Activities
The group sought to create a mini-society free of money and capitalism. The Diggers provided a free food service in the Panhandle of Golden Gate Park in Haight-Ashbury every day at 4 p.m., generally feeding over 200 people. They served a stew made from donated meat and vegetables behind a giant yellow picture frame, called the Free Frame of Reference. On one occasion, at a free concert in the park, people who came for the food were given a two-inch-by-two-inch frame to hang about their necks, called the portable Free Frame of Reference. The Diggers also popularized whole wheat bread with their Digger Bread, baked in coffee cans at the Free Bakery in the basement of Episcopal All Saints Church on 1350 Waller Street. In cooperation with All Saints Church and later via the Haight Ashbury Switchboard at 1830 Fell Street, they arranged free “crashpads” for homeless youth drawn to the Haight-Ashbury area.
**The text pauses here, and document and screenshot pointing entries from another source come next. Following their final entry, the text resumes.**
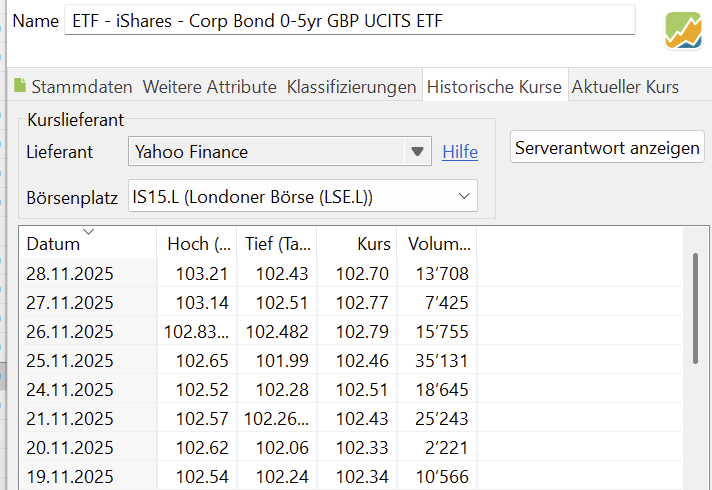Open the Börsenplatz IS15.L dropdown
Screen dimensions: 712x490
click(x=464, y=197)
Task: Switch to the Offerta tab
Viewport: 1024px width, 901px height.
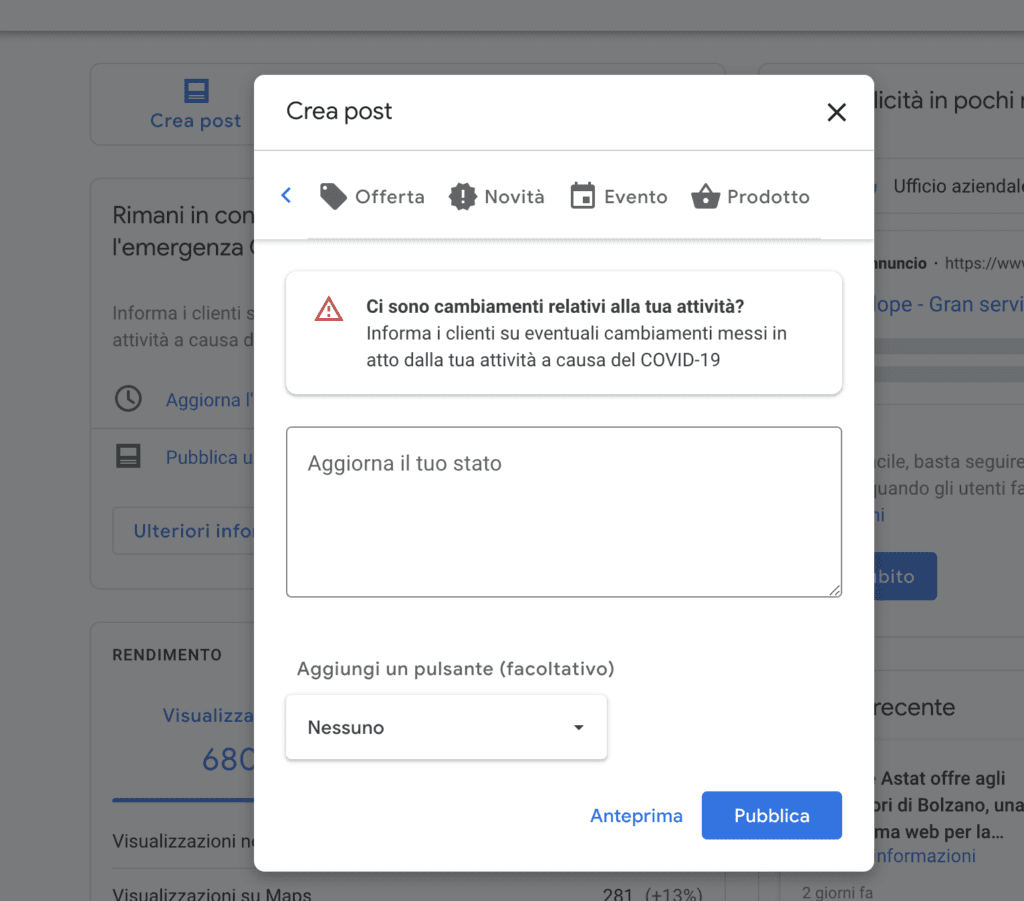Action: (389, 197)
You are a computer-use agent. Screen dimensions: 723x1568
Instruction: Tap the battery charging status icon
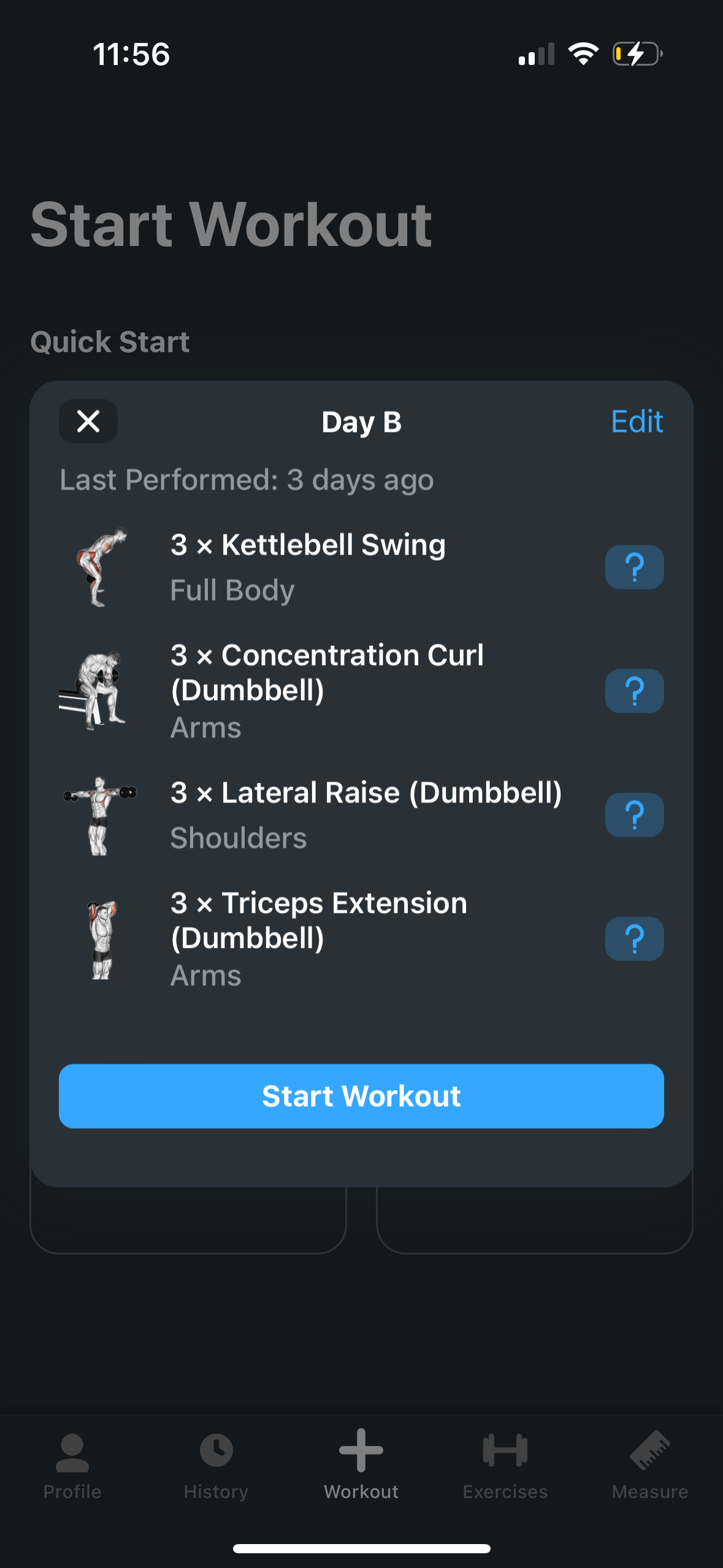coord(638,54)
They opened numerous Free Stores in Haight-Ashbury, in which all items were free for the taking or giving. The stores offered items that had been discarded but were still in usable condition. The first free store, in a six-car garage on Page Street that they found filled with empty frames that they tacked up on the side of the building, was called the Free Frame of Reference and was later superseded by the Trip Without a Ticket on Frederick Street. It was unclear how the stores were funded. The 1% Free poster, showing two Chinese Tong assassins under the Chinese character for revolution, was thought to be demanding a 1% tithe from merchants, but that was not the case. The poster was a challenge, implicitly suggesting that 'free' people were the minority, and inciting others to step up. They also opened a Free Medical Clinic, initially by inviting volunteers from the University of California, San Francisco medical school up the hill from the neighborhood.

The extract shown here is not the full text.